Most connected lives contain a small number of accounts that the principal no longer uses but has not closed. An email address from a previous job. A web service account set up for a single purpose ten years ago. A directory listing entered when a particular industry required it. The principal moved on; the accounts did not.

The accounts continue to receive what they were configured to receive. Newsletters arrive; notifications continue; verification messages from services the principal had forgotten the existence of land in inboxes the principal no longer reads. The world has continued to send mail to the account on the basis that it is the principal's current address. The principal has continued not to read it.

The mail that arrives is, in many cases, more revealing than the principal would consider acceptable in their current correspondence.
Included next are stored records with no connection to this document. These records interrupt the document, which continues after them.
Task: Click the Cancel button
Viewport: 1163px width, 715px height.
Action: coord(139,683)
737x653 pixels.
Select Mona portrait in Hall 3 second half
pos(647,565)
It includes notifications from services they have used since, references to people they know now, statements from accounts that share information with their current life. Anyone who gained access to the old account would, in effect, gain access to a parallel summary of the present one.

Access to the old accounts is, in many cases, easier than access to the current ones. The protections on the old account were appropriate for the time it was set up, not for the present moment; the credentials have, in many cases, appeared in subsequent leaks; the recovery routes pass through identifiers that the principal has long forgotten and that an outsider can sometimes reconstruct.

The work in this category is administrative and undramatic. It begins with the audit of which old accounts remain open, in what state, receiving what. It continues with the considered closing of the accounts that are no longer needed, the migration of the few that still have a function to current addresses with current protections, and the deliberate emptying of the accounts that are kept for archival reasons so that they no longer hold material that ought not to be reached.